When the line containing "Task: Open the settings gear icon" appears in the data below, begin copying there and stop only after the line containing "This screenshot has width=1400, height=852.".

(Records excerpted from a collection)
────────────────────
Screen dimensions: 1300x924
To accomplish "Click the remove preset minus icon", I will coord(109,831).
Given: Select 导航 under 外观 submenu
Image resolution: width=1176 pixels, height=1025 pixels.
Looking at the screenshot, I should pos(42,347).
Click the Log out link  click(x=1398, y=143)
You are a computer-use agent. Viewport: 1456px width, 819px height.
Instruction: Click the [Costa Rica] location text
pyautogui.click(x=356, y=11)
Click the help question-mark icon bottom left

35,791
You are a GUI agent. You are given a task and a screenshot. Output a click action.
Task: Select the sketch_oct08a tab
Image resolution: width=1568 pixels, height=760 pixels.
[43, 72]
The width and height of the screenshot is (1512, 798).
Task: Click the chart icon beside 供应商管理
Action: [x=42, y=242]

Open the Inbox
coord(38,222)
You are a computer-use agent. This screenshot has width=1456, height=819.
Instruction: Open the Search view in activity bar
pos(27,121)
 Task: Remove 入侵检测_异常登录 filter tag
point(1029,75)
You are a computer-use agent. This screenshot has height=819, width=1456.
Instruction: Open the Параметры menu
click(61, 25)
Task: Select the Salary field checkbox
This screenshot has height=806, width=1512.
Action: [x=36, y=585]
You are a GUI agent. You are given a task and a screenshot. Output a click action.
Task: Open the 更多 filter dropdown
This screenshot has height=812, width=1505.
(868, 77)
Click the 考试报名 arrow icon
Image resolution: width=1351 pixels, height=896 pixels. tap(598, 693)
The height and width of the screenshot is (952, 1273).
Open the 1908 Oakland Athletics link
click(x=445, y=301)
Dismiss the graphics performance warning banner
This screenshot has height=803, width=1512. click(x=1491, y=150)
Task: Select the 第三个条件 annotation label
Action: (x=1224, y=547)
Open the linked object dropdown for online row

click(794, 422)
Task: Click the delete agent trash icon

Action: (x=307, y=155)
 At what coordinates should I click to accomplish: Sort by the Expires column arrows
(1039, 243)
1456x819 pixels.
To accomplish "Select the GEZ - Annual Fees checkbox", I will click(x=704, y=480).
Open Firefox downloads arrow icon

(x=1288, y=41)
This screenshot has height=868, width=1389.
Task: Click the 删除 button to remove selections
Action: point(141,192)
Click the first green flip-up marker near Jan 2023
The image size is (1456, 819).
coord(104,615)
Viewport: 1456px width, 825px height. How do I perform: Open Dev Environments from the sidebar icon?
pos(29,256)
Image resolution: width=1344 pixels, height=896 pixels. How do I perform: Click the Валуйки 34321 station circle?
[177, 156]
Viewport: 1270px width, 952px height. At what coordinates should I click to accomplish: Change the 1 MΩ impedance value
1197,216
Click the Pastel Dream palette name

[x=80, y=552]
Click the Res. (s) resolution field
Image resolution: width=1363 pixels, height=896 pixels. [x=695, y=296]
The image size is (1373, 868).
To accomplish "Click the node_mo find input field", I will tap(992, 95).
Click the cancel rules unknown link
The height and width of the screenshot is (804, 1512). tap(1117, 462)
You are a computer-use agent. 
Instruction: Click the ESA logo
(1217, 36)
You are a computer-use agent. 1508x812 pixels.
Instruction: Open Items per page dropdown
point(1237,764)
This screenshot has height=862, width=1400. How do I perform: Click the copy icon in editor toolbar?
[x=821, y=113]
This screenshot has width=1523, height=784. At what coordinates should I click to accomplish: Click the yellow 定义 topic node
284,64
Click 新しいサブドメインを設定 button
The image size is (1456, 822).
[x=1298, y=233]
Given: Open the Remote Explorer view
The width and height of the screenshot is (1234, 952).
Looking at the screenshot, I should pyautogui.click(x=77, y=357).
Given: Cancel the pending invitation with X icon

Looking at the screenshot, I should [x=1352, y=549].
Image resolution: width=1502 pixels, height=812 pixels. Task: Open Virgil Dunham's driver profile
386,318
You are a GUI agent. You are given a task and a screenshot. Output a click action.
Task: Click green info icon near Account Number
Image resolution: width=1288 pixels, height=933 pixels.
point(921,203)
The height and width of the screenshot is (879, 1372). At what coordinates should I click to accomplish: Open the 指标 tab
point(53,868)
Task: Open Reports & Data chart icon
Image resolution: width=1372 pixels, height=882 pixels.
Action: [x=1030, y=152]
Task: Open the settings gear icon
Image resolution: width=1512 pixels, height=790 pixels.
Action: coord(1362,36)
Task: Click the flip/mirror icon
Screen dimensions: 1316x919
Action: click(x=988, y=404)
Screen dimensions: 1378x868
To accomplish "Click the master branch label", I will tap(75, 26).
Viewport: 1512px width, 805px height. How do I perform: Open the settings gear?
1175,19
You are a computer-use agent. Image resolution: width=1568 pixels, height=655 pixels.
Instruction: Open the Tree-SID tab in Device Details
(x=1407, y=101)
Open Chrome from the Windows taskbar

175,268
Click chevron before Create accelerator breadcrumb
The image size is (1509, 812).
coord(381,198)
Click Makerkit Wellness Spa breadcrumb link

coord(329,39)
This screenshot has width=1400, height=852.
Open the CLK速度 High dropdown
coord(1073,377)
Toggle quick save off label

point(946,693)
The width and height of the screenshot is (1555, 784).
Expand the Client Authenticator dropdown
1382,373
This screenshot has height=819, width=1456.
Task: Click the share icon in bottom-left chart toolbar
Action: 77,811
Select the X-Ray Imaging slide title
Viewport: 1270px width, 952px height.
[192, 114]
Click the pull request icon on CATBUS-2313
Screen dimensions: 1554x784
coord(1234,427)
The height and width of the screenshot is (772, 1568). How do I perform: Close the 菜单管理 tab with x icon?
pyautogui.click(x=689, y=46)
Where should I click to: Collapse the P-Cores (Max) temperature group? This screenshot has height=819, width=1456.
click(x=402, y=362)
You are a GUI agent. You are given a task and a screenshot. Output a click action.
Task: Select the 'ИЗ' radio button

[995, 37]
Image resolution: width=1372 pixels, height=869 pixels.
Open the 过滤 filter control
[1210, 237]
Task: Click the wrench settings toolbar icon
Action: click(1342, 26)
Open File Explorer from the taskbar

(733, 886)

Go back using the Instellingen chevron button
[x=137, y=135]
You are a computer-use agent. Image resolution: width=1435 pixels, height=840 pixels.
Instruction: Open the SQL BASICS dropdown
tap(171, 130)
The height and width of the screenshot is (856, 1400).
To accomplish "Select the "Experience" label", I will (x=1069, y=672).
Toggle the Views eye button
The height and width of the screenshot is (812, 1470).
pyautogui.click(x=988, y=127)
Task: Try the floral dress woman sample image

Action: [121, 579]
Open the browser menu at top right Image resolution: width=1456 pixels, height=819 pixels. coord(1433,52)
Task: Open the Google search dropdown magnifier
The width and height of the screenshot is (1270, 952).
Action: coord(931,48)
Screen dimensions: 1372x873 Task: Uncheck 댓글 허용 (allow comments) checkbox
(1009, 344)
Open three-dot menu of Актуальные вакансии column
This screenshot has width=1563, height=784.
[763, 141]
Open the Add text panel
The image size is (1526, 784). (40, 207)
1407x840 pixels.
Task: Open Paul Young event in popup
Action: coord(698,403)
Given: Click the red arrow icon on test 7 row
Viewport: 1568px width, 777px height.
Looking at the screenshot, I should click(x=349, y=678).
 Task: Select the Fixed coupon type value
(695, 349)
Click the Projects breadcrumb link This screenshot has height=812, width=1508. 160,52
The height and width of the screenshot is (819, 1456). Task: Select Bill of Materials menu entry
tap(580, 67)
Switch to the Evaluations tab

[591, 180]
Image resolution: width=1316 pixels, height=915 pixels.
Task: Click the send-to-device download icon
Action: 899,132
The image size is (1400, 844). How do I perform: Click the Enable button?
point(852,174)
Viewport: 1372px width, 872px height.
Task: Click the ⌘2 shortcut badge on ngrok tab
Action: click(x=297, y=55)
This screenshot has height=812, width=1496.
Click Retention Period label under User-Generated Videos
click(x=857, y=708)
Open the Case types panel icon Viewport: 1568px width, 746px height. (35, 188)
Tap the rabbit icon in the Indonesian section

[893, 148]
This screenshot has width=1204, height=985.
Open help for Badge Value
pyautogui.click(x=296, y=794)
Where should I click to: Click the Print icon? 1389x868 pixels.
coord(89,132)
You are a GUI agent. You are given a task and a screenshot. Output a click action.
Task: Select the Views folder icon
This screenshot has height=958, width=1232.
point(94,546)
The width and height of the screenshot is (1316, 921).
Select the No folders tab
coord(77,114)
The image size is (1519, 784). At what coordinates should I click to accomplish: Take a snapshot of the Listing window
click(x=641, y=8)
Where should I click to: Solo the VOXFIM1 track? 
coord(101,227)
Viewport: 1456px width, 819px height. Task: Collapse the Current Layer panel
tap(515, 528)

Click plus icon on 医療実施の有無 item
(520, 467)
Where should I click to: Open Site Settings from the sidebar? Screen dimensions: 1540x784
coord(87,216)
────────────────────
[Response to the task]:
Task: Open the settings gear icon
Image resolution: width=1512 pixels, height=790 pixels.
Action: coord(1362,36)
Task: Click the flip/mirror icon
Screen dimensions: 1316x919
Action: click(x=988, y=404)
Screen dimensions: 1378x868
To accomplish "Click the master branch label", I will tap(75, 26).
Viewport: 1512px width, 805px height. How do I perform: Open the settings gear?
1175,19
You are a computer-use agent. Image resolution: width=1568 pixels, height=655 pixels.
Instruction: Open the Tree-SID tab in Device Details
(x=1407, y=101)
Open Chrome from the Windows taskbar

175,268
Click chevron before Create accelerator breadcrumb
The image size is (1509, 812).
coord(381,198)
Click Makerkit Wellness Spa breadcrumb link

coord(329,39)
This screenshot has width=1400, height=852.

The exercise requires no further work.